A few days ago, I passed through the Plaza San Martin in Cordoba, the main square in the nation’s second largest city. The National Bank occupies one side of the square. There were lines of people stretching around the corner in both directions streaming from the front door, waiting patiently for hours for the chance to collect their pension or withdraw some portion of their savings. An armored vehicle was parked in front, and soldiers with weapons stood guarding the entrance. It looked like everyone’s idea of a fiscal emergency, but this economic nightmare was just business as usual here in Argentina, where people have little confidence in their economy or rulers, and plenty of historical justification for feeling that way. One night about ten years ago, the government decided to devalue the currency, and within a few weeks everyone had lost two-thirds of their wealth. Of course, the politicians knew in advance that this was coming, and had already squirreled their cash away to offshore banks.

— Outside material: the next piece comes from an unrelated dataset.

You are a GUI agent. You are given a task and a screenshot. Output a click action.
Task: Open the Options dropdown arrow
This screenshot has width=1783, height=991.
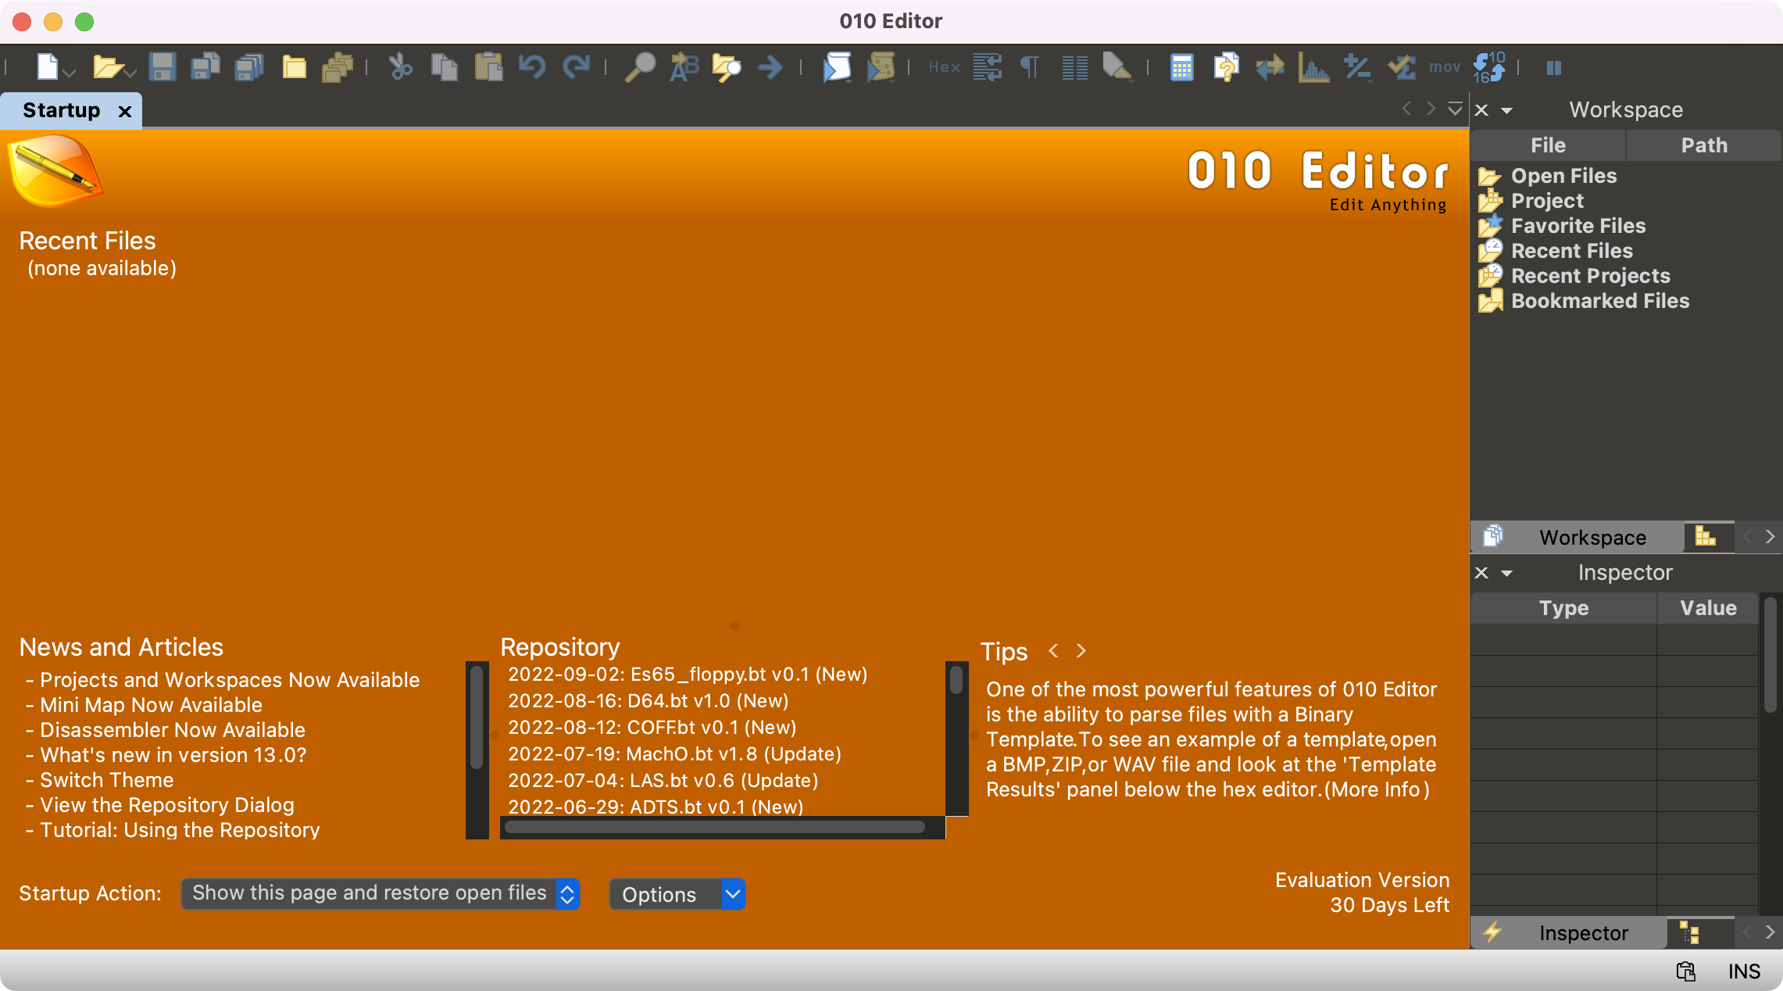(x=731, y=893)
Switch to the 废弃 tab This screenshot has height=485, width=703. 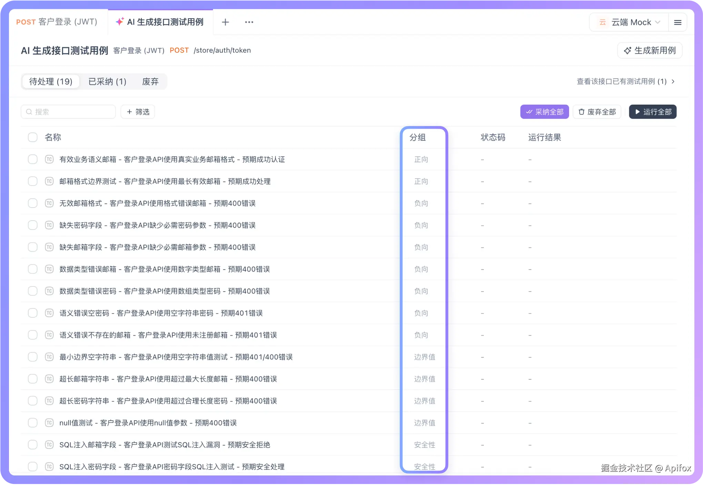(150, 82)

At that time, the country defaulted on its loans and some creditors who declined to accept ten cents on the dollar are still demanding their money back.

Fortunately, Argentina has had good luck rebuilding their economy without outside help, but one gets the impression they learned nothing from their collapse, and that the next one will arise from the same mixture of arrogance and deceit that caused the first. In 2002, I saw a blonde, blue-eyed woman holding her infant child and begging in front of a Buenos Aires subway station. For most of this white boy’s experience, poor people were dark-skinned, but it was then that I realized when white people have the rug pulled out from under them, they get hungry, too. It gave me pause.

Here, in the southern part of South America, they’re still working at getting over the horrible abuse of power they suffered during the Military Dictatorships of the seventies. Then, Argentine military aircraft routinely dumped bodies into the delta region just north of the capital. Twenty to thirty thousand people simply disappeared. Even schoolchildren who had been protesting an increase in the price of their school lunch were rounded up, tortured and executed. As the Phillipines and even Thailand found out at roughly the same time Argentina and Chile did, once you let the military start killing communists, pretty soon everybody looks like a communist.

Hopefully that sort of thing is permanently behind Argentina, but as poor people all over the world know, when you’ve got nothing to lose, it’s not that big a leap to resort to drastic measures. The social fabric could tear again. And if the military ever takes power, it’s time to head to the airport.